Ebenso fehlt es an einem Verstoß gegen den Grundsatz der Verhältnismäßigkeit, auch im Hinblick auf die Eigentumsgarantie (Art. 14 Abs. 1 GG). Denn die von dem Kläger angegriffene gesetzliche Neuregelung ist zur Erreichung der oben genannten Ziele geeignet und erforderlich. Es ist auch nicht zu erkennen, dass die Mehrbelastung an Beiträgen in der gesetzlichen Krankenversicherung für die Klägerin unzumutbar wäre. Denn der aufgrund der Neuregelung sich ergebende Monatsbeitrag ab 01.01.2005 in Höhe von 60,07 EUR stellt im Verhältnis zum Einkommen des Klägers keine hohe Belastung dar. Dies gilt auch bezüglich der innerhalb von 10 Jahren zu zahlenden zusätzlichen Beiträge zur Krankenversicherung in Höhe von rd. 7.200 EUR im Verhältnis zu den vom Kläger während der Laufzeit der Lebensversicherungen erwirtschafteten Gewinnen des Klägers in Höhe von 51.959,03 DM entsprechend 26.566,23 EUR. Der Kläger hat Einzahlungen in Höhe von insgesamt 42.000 DM entsprechend 21.474,26 EUR geleistet (1.200 DM x 13 Jahre + 1.800 DM x 14 Jahre), der Auszahlungsbetrag lag jedoch bei 93.959,03 DM entsprechend 48.040,49 EUR. Nicht berücksichtigt sind insoweit die nicht unerheblichen steuerlichen Gewinne des Klägers während der Laufzeit der Lebensversicherungen. Die Einzahlungen sind lediglich mit dem – günstigen – Pauschalsteuersatz versteuert worden, während das Einkommen des Klägers, dessen Arbeitsentgelt überwiegend oberhalb der Beitragsbemessungsgrenze lag, um die Einzahlungen vermindert versteuert wurde.

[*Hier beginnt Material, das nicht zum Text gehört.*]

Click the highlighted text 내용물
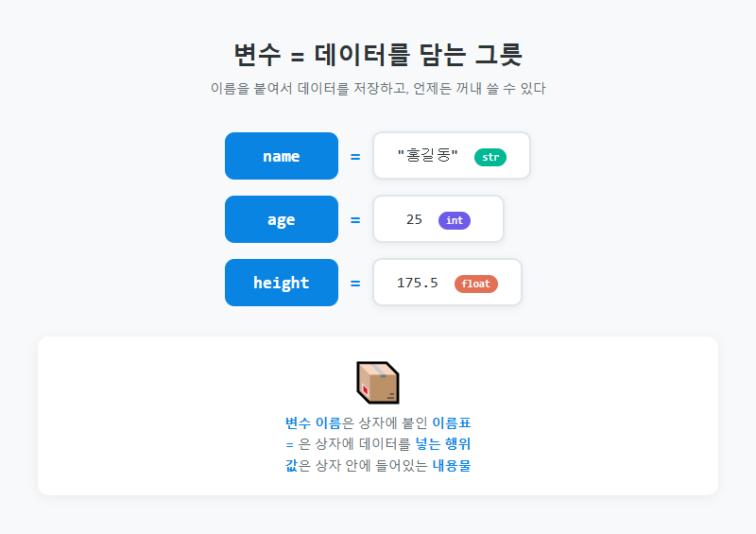The height and width of the screenshot is (534, 756). click(x=452, y=466)
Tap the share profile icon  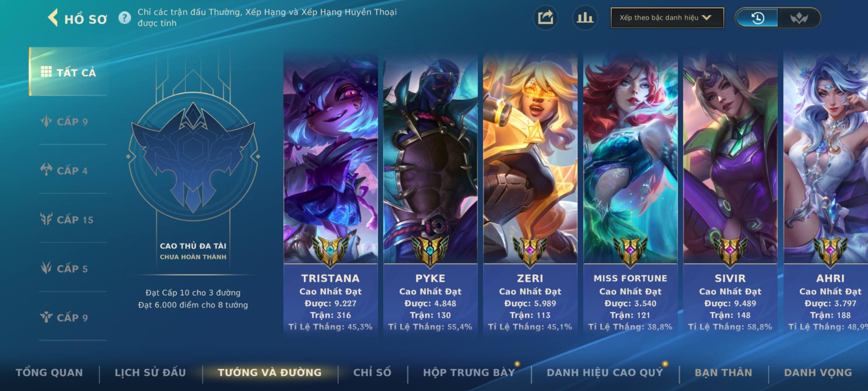(x=545, y=18)
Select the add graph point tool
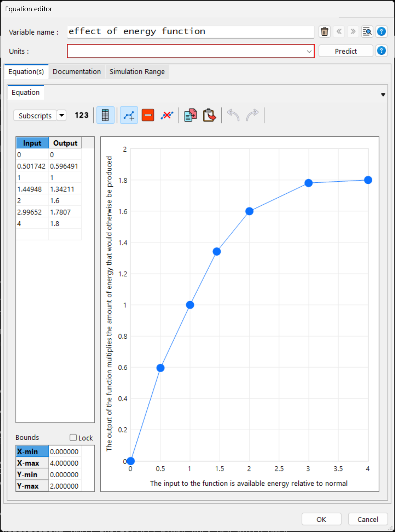The image size is (395, 532). [x=129, y=115]
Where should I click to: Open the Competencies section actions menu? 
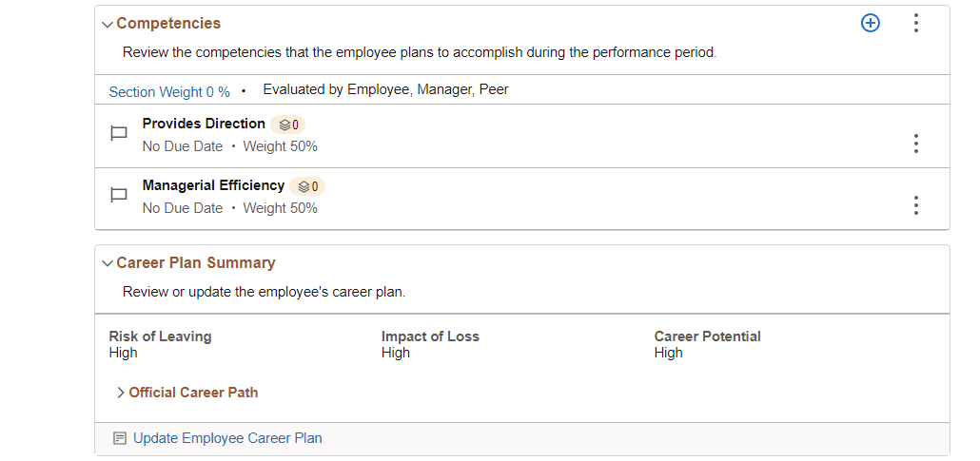(x=915, y=23)
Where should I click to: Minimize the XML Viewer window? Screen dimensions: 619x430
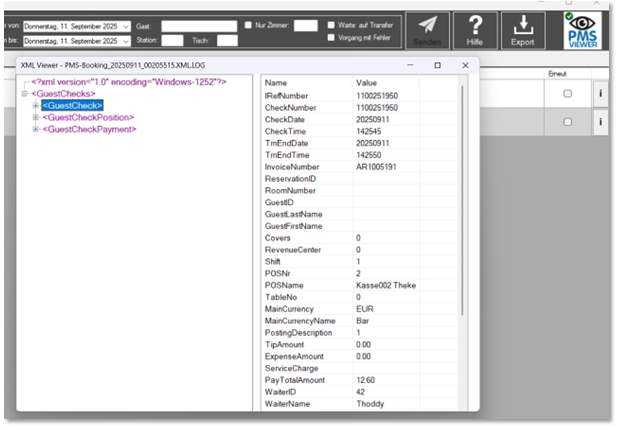coord(410,65)
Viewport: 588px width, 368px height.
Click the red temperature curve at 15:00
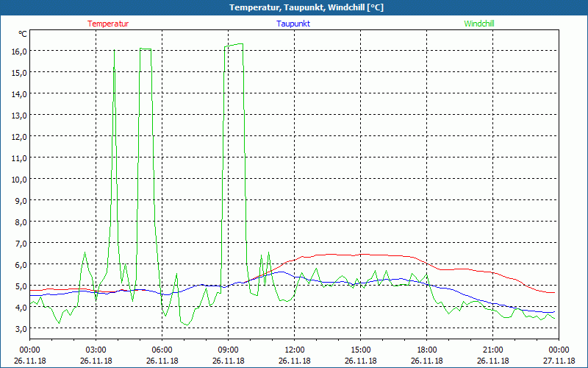tap(360, 255)
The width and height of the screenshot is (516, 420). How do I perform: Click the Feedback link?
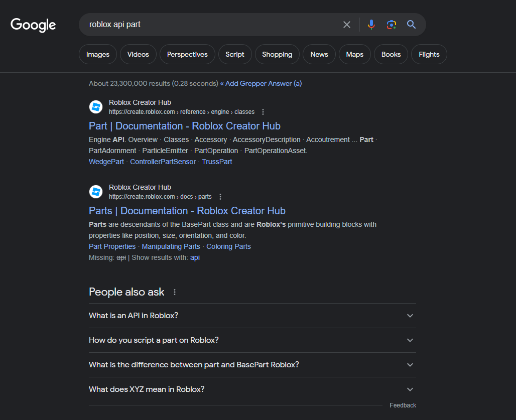point(403,405)
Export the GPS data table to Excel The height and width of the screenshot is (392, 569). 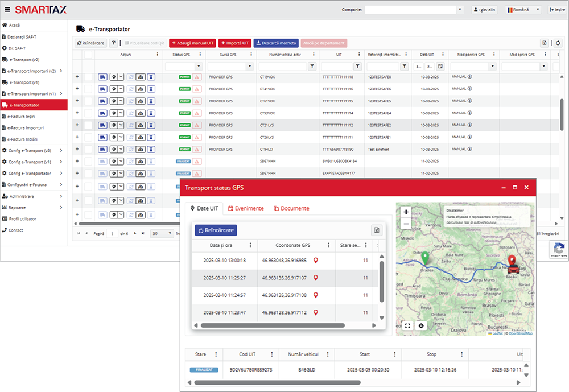click(376, 230)
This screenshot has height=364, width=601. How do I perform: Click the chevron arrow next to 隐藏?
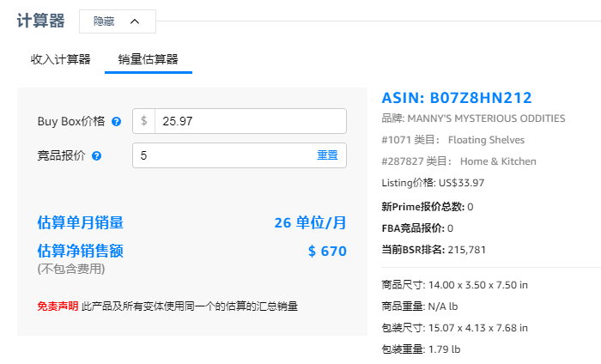pyautogui.click(x=135, y=21)
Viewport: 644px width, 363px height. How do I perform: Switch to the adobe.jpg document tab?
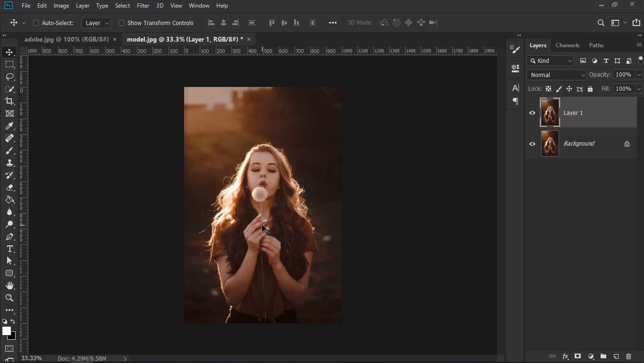[67, 39]
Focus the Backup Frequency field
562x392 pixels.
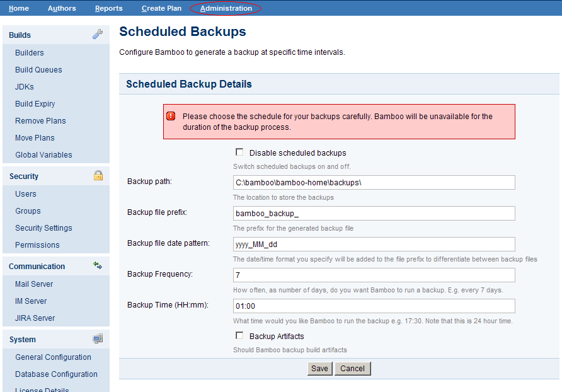pyautogui.click(x=374, y=275)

Auch im Übrigen erachtet der Senat die Vorschrift für verfassungskonform. Die Neuregelung sollte gerade Umgehungsmöglichkeiten bei der Beitragspflicht für Versorgungsbezüge beseitigen (BT-Drucks. 15/1525 S. 139) und demnach zu einer gleichmäßigen Behand-lung aller Betroffenen führen (vgl. Peters, in: Kasseler Kommentar, Sozialversicherungsrecht, Loseblattsammlung, Stand: Januar 2006, § 229 SGB V, RdNr. 16). Deswegen verstößt die Neuregelung auch nicht gegen Art. 3 GG, sondern dient gerade der Gleichbehandlung aller Versicherten. Die Einbeziehung der Versorgungsbezüge in die Beitragspflicht ist vom Bundesverfassungsgericht nicht nur gebilligt, sondern wegen des genannten Solidaritätsprinzips sogar für geboten erachtet worden (vgl. BVerfGE 79, 223, 237 ff.). Die gegen die Urteile des BSG vom 30. März 1995 (Az.: 12 RK 9/93, SozR 3-2500 § 229 Nr. 8, und Az.: 12 RK 29/94, SozR 3-2500 § 229 Nr. 7) erhobenen Verfassungsbeschwerden sind vom Bundesverfassungsgericht nicht zur Entscheidung angenommen worden (vgl. Beschlüsse des BVerfG vom 21.09.1995 – 1 BvR 1764/95 und 1 BvR 1765/95 und Urt. des BSG vom 24.08.2005, Az.: B 12 KR 29/04 R, jurisweb, juris-Kenn-Nr. KSRE020891514).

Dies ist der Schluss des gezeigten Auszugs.